Tuesday, November 29, 2011 12:09 am by M. in    1 comment
The news are all over the web (The Telegraph, The Guardian, BBC News ...), the film director Ken Russell (1927-2011) has died. Eternally controversial, enfant terrible, fiercely independent he will be remembered for films like Women in Love, The Billion Dollar Brain, The Devils, Lisztomania, Altered States or the opera rock Tommy.

Picture Source:
Ken Russell as Heathcliff in 'Brontë Story' shot near Haworth in Yorkshire, 1957
Photograph by Shirley Kingdon © TopFoto

But the Brontës also play a part in his story. At the very beginning and at the end of his career. Before becoming a director, in the late 50s, he was a photographer:
Russell was a struggling photographer and started to make picture stories- series of photo's that told a story. Often his wife Shirley starred and did the costumes. It wasn't long before he tried films with second hand equipment and produced amateur shorts. (...)
The photographer Russell made picture stories, photo sequences that together told a story. It was his substitute for film making until he could afford a movie camera. They appeared in Picture Post and other magazines.  The most famous image is of his wife Shirley [Ann Kingdon] playing the role of Charlotte Brontë. This was made during their honeymoon. (Iain Fisher in The Savage Messiah)
Ken Russell remembered these photographs in a 2007 interview in The Arts Desk :
During that, on my honeymoon, my wife and I went to Haworth, the Brontë village and stayed at the Red Bull (sic) where the brother used to get drunk and stoned. There are a couple of my wife in one of her Victorian costumes as Emily Brontë. While I was up there me and my wife did a whole series.
In 2006, when his film career was reduced to amateur and home recordings, he was invited to film the Radical Brontës Festival final party: A Brontë Burlesque. Quoting from the aforementioned interview:
I was asked to go to the Brontë festival in Haworth. I thought, that sounds fun, I’d rather like to be involved in that. so I suggested to the authorities that I make a short ten-minute film of an aspect of the event. I suddenly came up with the idea that Charlotte Brontë was a bit of a schizo in so far as she called Jane Eyre an autobiography, and in some respects it was, and so I devised a little entertainment to be shot on the lawn of the vicarage with some locals playing the roles.
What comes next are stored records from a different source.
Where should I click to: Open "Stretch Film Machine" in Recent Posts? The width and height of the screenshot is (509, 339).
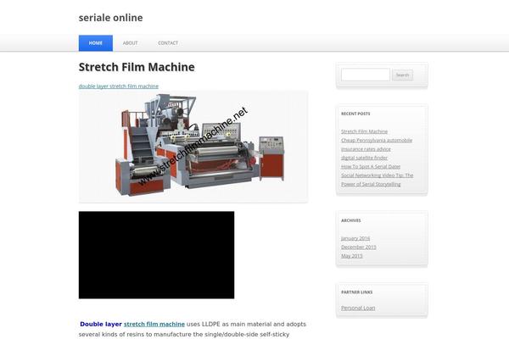(x=364, y=131)
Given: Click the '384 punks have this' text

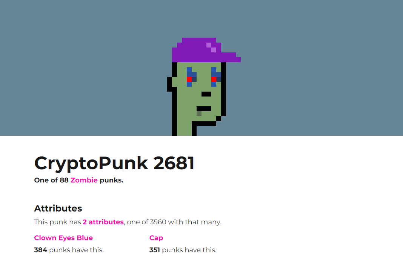Looking at the screenshot, I should pos(69,250).
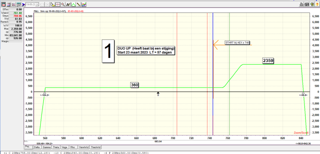Click the green payoff curve icon
Image resolution: width=320 pixels, height=154 pixels.
click(73, 4)
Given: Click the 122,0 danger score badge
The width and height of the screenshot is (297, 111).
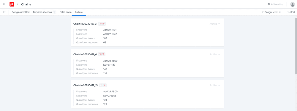Looking at the screenshot, I should (103, 85).
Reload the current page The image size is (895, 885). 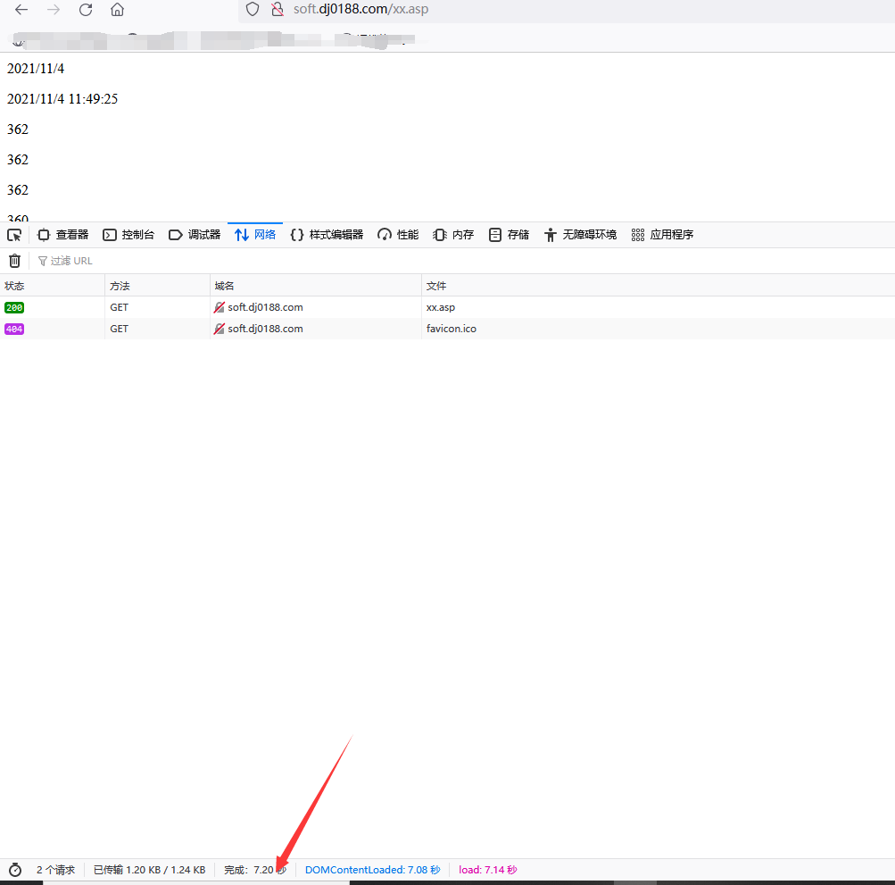click(x=86, y=10)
There was a couple of characters from Jane Eyre, and also her brothers and sisters. So I wrote a scenario, a ballet, which I mostly choreographed myself, called Charlotte Brontë enters the Big Brother House. I had her continually called to the Diary Room. It was a challenge because my children said, "You’re mad, you can’t do it." My daughter who is 40 hid behind the sofa and just used to peep over the top, until she saw it was all right.
Charlotte Brontë enters the Big Brother house was to be premiered on YouTube, but as far as we know it never was available there. Or anywhere. The best account of its shooting can be read in Ken Russell: re-viewing England's last mannerist, edited by Kevin M. Flanagan. It seems that the film was completed and edited. Ken Russell conceived the choreography; his wife, Lisi Trible, played both Charlotte and Jane Eyre and the whole thing was co-directed by Ken Russell and Michael Bradsell.